\[ \newcommand{\Expect}[1]{\mathbb{E}\left[ #1 \right]} \newcommand{\Var}[1]{\mathrm{Var}\left[ #1 \right]} \newcommand{\Cov}[1]{\mathrm{Cov}\left[ #1 \right]} \newcommand{\TrueRegFunc}{\mu} \newcommand{\EstRegFunc}{\widehat{\TrueRegFunc}} \newcommand{\TrueNoise}{\epsilon} \newcommand{\EstNoise}{\widehat{\TrueNoise}} \DeclareMathOperator{\tr}{tr} \DeclareMathOperator*{\argmin}{argmin} \DeclareMathOperator{\dof}{DoF} \DeclareMathOperator{\det}{det} \newcommand{\Prob}[1]{\mathbb{P}\left( #1 \right)} \]

Our data will generally be a realization of a **random process** or **stochastic process**, i.e., a collection of random variables, with one random variable for each point in time and space. The random variable we observe at spatial coordinate \(r\) and time \(t\) will be, generically, \(X(r,t)\). If we just care about spatial data, we’ll just have \(X(r)\), and purely temporal data (like the Kyoto data) will be \(X(t)\). In general, the random variables at different points will all be statistically dependent on each other, meaning that \(\Prob{X(r,t) = x_1 ~\mathrm{and} X(q,s) = x_2} \neq \Prob{X(r,t) = x_1} \Prob{X(q,s) = x_2}\). Mathematically, it’s sometimes convenient to think of the whole random process as a *random function*, with the domain of the function being coordinates (\(r, t\)) and the range being possible values of \(X(r,t)\). The “dependence” means that when we randomly pick the function, we have to pick the *whole* function, we don’t get to make an independent random choice of the value of \(X(r,t)\) for each separate \(r,t\).

Because the \(X(r,t)\) are random variables, it makes sense to think about their central tendency, and the expected value or mean is usually the most convenient measure of central tendency: \[
\TrueRegFunc(r,t) = \Expect{X(r,t)}
\] This is what mean by the **trend** of the process. Notice that this is a *deterministic* function, though usually an unknown one we’d like to learn.

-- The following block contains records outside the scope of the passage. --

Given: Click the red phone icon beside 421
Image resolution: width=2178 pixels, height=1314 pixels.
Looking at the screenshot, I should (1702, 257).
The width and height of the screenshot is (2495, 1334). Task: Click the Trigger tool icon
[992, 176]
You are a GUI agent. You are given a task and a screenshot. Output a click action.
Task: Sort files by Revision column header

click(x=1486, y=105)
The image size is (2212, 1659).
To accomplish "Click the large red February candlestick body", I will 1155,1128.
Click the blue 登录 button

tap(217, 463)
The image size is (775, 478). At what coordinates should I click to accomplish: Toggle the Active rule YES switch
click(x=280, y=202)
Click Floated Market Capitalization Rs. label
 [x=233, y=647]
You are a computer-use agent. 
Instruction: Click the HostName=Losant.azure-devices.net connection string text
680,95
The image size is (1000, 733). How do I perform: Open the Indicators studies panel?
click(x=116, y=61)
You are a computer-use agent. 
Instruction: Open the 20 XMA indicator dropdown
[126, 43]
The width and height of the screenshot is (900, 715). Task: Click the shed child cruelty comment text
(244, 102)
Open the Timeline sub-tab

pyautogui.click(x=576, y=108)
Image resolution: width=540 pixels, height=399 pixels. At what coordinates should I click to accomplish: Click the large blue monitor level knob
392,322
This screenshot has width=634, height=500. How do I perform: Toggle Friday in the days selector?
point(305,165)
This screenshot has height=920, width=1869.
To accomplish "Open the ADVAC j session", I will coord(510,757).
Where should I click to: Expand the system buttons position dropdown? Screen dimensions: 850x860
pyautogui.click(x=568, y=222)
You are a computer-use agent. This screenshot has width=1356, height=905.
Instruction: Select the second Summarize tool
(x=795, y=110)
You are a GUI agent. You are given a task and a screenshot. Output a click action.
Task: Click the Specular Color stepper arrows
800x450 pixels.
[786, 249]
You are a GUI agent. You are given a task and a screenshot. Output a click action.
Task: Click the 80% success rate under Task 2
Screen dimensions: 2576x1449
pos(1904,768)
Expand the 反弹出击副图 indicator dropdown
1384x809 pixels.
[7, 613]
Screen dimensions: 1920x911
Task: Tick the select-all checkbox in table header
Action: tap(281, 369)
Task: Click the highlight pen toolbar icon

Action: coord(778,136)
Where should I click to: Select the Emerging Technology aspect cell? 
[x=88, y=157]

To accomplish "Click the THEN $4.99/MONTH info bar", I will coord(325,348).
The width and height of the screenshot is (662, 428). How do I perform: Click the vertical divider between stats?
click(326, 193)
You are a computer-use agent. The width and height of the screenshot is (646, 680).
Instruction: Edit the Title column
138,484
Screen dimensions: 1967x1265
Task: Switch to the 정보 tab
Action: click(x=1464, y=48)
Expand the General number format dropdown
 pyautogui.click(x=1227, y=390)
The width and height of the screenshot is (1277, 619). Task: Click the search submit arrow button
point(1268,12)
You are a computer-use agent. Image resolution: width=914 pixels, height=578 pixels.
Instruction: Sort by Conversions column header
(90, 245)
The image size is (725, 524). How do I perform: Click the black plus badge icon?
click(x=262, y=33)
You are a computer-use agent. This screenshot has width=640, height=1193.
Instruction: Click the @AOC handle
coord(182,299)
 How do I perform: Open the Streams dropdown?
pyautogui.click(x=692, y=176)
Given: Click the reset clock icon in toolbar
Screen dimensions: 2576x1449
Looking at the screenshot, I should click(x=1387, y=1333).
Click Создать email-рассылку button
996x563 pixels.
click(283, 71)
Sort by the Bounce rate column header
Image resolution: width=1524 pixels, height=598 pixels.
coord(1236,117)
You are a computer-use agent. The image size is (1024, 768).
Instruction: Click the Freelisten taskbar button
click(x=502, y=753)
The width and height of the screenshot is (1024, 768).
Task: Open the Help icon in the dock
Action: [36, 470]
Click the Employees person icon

Mathematically, we can always decompose^{1} the deterministic random variables into the trend plus random or stochastic **fluctuations**, which always have expectation zero: \[\begin{eqnarray}
X(r,t) & = & \TrueRegFunc(r,t) + \TrueNoise(r,t)\\
\Expect{\TrueNoise(r,t)} & = & 0
\end{eqnarray}\]

We can’t assert anything more about \(\TrueNoise\) without further assumptions. In particular, we can’t make the usual assumptions that are made in regression courses, that \(\TrueNoise\) is uncorrelated, that it has constant variance, that it has the same distribution at each point, that it’s Gaussian, etc. But we can, without any loss of generality, say \(\Expect{\TrueNoise(r,t)} = 0\) everywhere.

We would like to learn the trend function \(\TrueRegFunc\).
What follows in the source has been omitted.